───── SOURCE MATERIAL
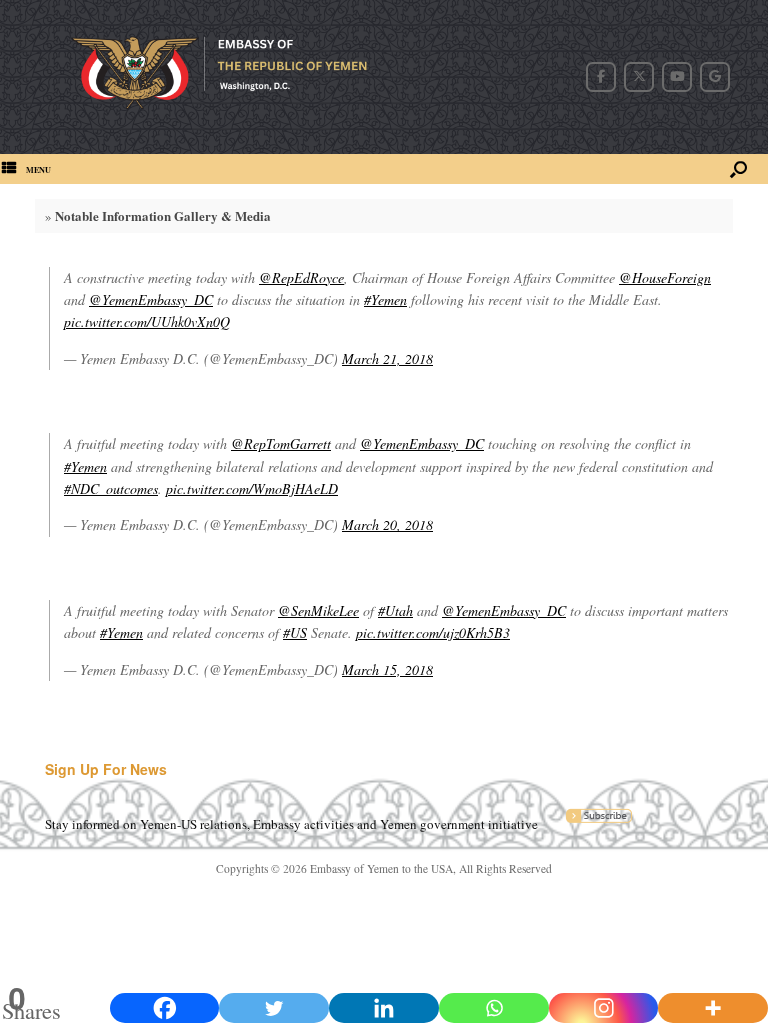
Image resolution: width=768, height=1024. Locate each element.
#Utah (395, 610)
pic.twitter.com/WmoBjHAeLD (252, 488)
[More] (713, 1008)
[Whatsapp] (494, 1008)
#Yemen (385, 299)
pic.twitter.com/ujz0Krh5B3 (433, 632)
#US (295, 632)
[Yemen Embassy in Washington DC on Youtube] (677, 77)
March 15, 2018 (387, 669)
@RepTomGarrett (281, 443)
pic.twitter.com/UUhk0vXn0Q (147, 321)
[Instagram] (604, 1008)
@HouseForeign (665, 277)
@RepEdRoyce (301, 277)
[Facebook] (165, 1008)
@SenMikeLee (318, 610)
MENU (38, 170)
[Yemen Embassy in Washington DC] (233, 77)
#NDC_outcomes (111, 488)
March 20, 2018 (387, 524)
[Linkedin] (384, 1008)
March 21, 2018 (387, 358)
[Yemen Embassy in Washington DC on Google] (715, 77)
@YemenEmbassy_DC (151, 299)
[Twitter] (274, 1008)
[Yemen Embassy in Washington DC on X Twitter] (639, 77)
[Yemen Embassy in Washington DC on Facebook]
──────────
───── SOURCE MATERIAL
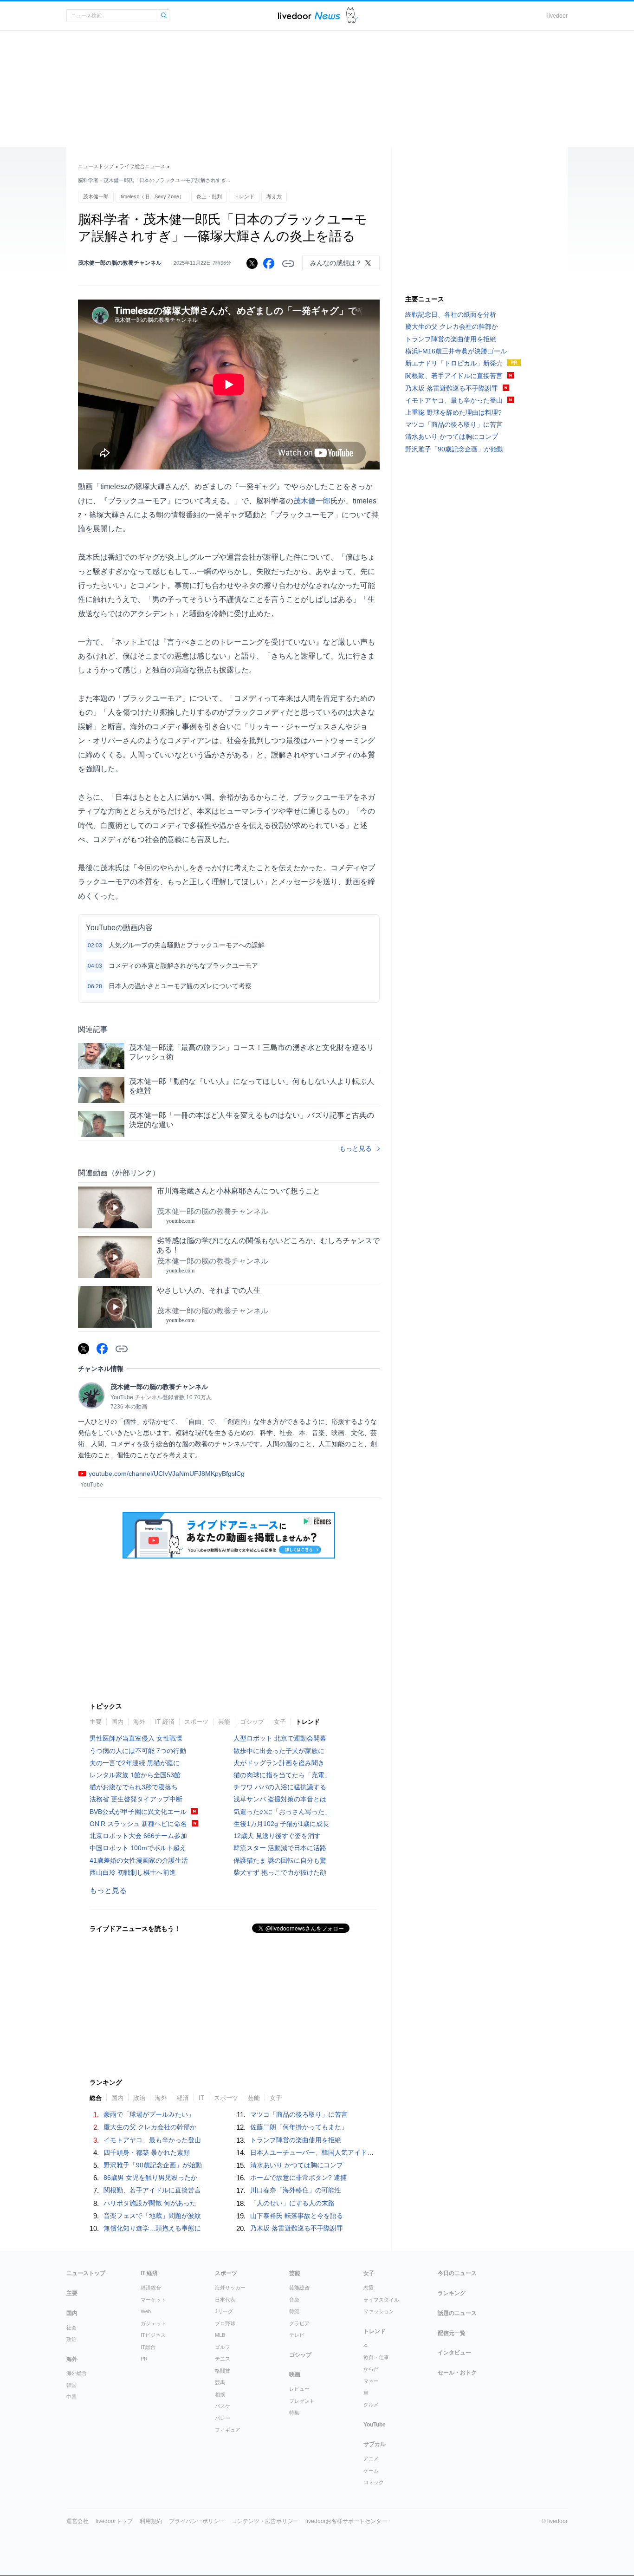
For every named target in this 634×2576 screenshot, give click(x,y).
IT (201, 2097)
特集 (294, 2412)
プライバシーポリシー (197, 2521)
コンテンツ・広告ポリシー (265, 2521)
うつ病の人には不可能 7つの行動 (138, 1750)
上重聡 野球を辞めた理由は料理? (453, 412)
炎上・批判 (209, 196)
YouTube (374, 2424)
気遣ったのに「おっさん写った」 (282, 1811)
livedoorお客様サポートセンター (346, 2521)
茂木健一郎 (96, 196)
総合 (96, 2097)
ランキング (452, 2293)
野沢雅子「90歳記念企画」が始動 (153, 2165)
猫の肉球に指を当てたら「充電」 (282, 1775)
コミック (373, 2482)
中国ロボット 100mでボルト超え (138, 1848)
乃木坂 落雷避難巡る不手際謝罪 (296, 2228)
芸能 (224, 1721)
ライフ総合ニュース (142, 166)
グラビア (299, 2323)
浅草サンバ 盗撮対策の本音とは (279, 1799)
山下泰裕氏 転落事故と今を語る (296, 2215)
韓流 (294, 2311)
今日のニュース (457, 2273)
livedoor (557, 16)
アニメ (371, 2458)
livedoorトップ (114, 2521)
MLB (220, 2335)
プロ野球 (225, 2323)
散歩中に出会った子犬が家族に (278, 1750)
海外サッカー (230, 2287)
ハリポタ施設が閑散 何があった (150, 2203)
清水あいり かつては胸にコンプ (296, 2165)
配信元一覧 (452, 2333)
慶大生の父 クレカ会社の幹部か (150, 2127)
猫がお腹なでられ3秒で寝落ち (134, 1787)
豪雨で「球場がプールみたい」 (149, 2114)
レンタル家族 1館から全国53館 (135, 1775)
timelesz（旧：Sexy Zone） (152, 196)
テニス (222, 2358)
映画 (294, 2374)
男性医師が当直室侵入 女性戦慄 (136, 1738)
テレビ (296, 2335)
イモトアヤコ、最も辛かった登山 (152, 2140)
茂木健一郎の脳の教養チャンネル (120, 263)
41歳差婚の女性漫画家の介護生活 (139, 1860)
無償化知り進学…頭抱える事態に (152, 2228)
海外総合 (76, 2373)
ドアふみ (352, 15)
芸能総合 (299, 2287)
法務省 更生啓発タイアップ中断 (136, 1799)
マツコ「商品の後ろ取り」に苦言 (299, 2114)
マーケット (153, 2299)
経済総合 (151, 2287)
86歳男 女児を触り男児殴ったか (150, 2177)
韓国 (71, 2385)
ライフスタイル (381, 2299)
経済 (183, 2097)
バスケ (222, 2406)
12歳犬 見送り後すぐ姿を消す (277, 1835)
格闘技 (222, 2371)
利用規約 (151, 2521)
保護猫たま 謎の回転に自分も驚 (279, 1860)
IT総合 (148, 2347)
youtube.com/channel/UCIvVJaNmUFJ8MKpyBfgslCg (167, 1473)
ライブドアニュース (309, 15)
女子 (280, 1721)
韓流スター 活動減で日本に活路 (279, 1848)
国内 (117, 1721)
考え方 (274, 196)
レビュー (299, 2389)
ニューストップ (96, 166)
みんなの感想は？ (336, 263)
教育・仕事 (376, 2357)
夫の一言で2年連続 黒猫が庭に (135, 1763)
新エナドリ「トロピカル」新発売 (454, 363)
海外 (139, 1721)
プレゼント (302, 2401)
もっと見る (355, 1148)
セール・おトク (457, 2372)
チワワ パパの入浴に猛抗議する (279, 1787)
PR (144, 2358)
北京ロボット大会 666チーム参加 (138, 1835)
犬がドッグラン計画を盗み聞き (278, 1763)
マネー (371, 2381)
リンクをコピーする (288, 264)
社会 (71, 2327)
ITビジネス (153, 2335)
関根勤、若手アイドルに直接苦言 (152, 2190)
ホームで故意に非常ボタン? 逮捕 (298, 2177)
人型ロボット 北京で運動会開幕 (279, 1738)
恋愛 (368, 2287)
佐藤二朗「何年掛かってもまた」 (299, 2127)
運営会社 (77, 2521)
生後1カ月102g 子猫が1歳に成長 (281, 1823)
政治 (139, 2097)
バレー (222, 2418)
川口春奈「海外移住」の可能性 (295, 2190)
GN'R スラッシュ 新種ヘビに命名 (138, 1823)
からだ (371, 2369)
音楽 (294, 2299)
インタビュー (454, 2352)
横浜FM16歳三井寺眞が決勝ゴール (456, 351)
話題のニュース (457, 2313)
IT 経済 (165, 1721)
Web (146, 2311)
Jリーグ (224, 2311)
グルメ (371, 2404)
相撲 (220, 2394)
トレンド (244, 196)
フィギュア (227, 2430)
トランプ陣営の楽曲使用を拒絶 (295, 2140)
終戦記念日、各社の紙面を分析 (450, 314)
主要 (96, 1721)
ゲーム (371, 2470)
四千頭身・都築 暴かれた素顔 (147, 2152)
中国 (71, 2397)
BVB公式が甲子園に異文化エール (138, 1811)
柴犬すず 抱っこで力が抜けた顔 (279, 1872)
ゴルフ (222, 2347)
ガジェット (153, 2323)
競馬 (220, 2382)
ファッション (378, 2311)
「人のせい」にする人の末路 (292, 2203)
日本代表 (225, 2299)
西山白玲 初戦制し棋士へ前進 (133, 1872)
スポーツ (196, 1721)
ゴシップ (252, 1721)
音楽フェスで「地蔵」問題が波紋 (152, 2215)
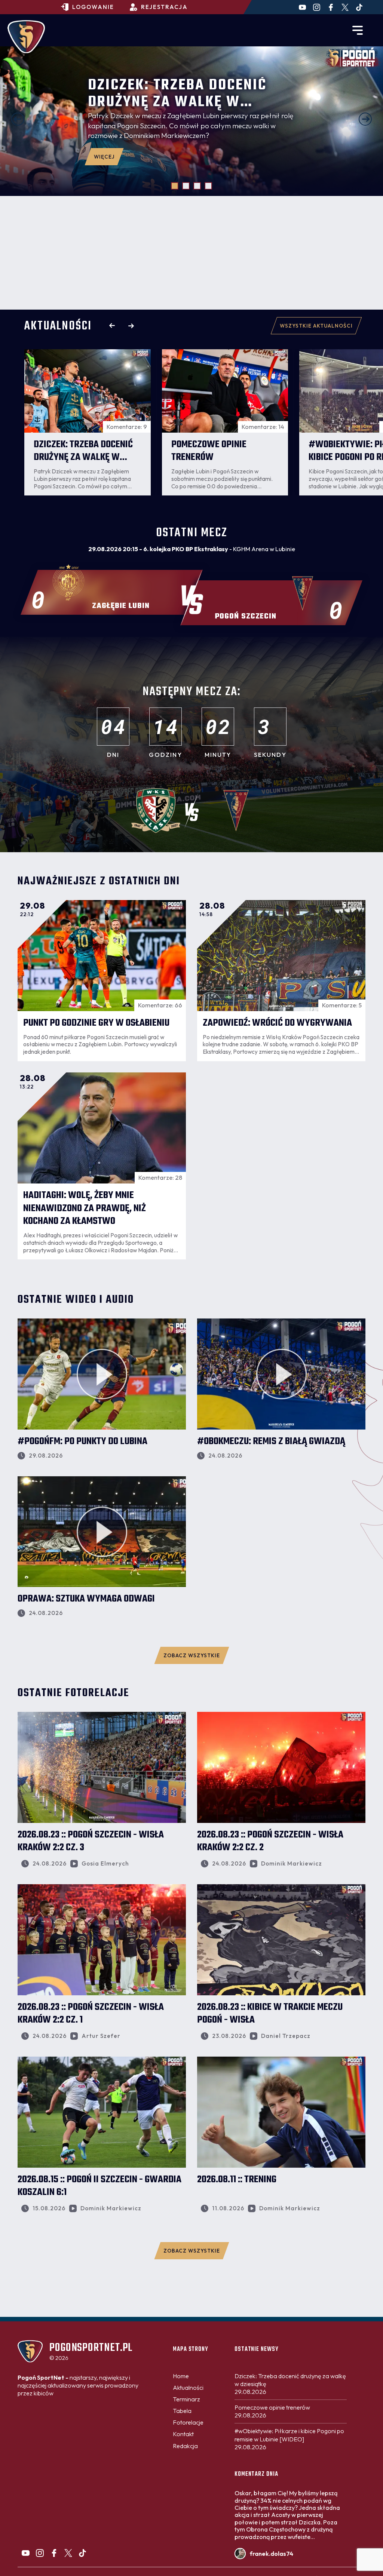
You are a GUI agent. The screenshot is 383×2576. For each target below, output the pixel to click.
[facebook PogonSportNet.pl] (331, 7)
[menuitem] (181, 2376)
──────────
WHAT TO DO →
A clean copy is needed of the lines in the listing above from the one with "プレゼント (302, 2401)" through the one with "You are a GUI", exact in every word and free of pictures.

RESULT OF THE EXERCISE →
プレゼント (302, 2401)
もっと見る (355, 1148)
セール・おトク (457, 2372)
チワワ パパの入浴に猛抗議する (279, 1787)
PR (144, 2358)
北京ロボット大会 666チーム参加 (138, 1835)
犬がドッグラン計画を盗み聞き (278, 1763)
マネー (371, 2381)
リンクをコピーする (288, 264)
社会 (71, 2327)
ITビジネス (153, 2335)
関根勤、若手アイドルに直接苦言 (152, 2190)
ホームで故意に非常ボタン? 逮捕 (298, 2177)
人型ロボット 北京で運動会開幕 (279, 1738)
恋愛 (368, 2287)
佐藤二朗「何年掛かってもまた」 (299, 2127)
運営会社 (77, 2521)
生後1カ月102g 子猫が1歳に成長 (281, 1823)
政治 (139, 2097)
バレー (222, 2418)
川口春奈「海外移住」の可能性 (295, 2190)
GN'R スラッシュ 新種ヘビに命名 (138, 1823)
からだ (371, 2369)
音楽 (294, 2299)
インタビュー (454, 2352)
横浜FM16歳三井寺眞が決勝ゴール (456, 351)
話題のニュース (457, 2313)
IT 経済 (165, 1721)
Web (146, 2311)
Jリーグ (224, 2311)
グルメ (371, 2404)
相撲 (220, 2394)
トレンド (244, 196)
フィギュア (227, 2430)
トランプ陣営の楽曲使用を拒絶 (295, 2140)
終戦記念日、各社の紙面を分析 (450, 314)
主要 (96, 1721)
ゲーム (371, 2470)
四千頭身・都築 暴かれた素顔 (147, 2152)
中国 (71, 2397)
BVB公式が甲子園に異文化エール (138, 1811)
柴犬すず 抱っこで力が抜けた顔 (279, 1872)
ゴルフ (222, 2347)
ガジェット (153, 2323)
競馬 (220, 2382)
ファッション (378, 2311)
「人のせい」にする人の末路 (292, 2203)
日本代表 (225, 2299)
西山白玲 初戦制し棋士へ前進 (133, 1872)
スポーツ (196, 1721)
ゴシップ (252, 1721)
音楽フェスで「地蔵」問題が波紋 (152, 2215)
You are a GUI agent. The screenshot is 383×2576. For each target below, output the pixel to click.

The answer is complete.